Le principali misure previdenziali della Legge di Bilancio 2026

Incentivi per l’adesione alla previdenza complementare e modifiche ai requisiti pensionistic
perché conviene destinare il tfr al fondo pensione

La Legge di Bilancio 2026 (L. 199/2025) introduce un pacchetto articolato di misure in ambito previdenziale, con interventi che riguardano sia il sistema pubblico sia la previdenza complementare, confermando la volontà del legislatore di rafforzare la sostenibilità del sistema e ampliare le possibilità di scelta dei lavoratori.

Un primo intervento di rilievo riguarda la soglia di deducibilità annua dei contributi alle forme di previdenza complementare, che dal 1° luglio 2026 viene elevata da 5.164,57 a 5.300 euro. La misura si inserisce nel più ampio disegno di incentivazione alla partecipazione al secondo pilastro, agevolando fiscalmente i versamenti volontari e quelli contrattuali.

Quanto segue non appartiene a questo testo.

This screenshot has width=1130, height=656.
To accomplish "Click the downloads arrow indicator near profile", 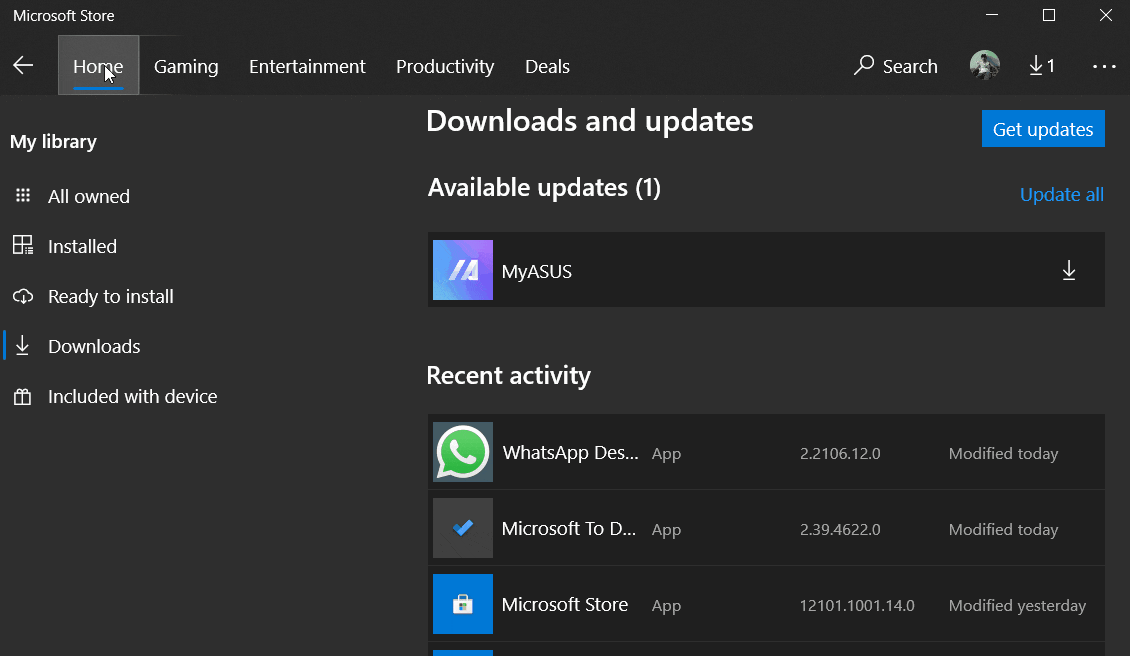I will [x=1042, y=66].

Sul fronte delle prestazioni erogabili in capitale, dal 1° luglio 2026 la riforma innalza dal 50% al 60% la quota massima liquidabile in forma di capitale al momento del pensionamento. Viene inoltre introdotta la rendita a durata definita, che consente di distribuire il montante in un numero di anni pari alla vita attesa residua.

Sul fronte della R.I.T.A. (Rendita Integrativa Temporanea Anticipata), con la medesima decorrenza di cui sopra la norma estende a tale tipologia di rendita le tutele relative a cedibilità, sequestrabilità e pignorabilità già riconosciute alle pensioni erogate della previdenza obbligatoria, fermo restando l’intangibilità delle posizioni durante la fase di accumulo.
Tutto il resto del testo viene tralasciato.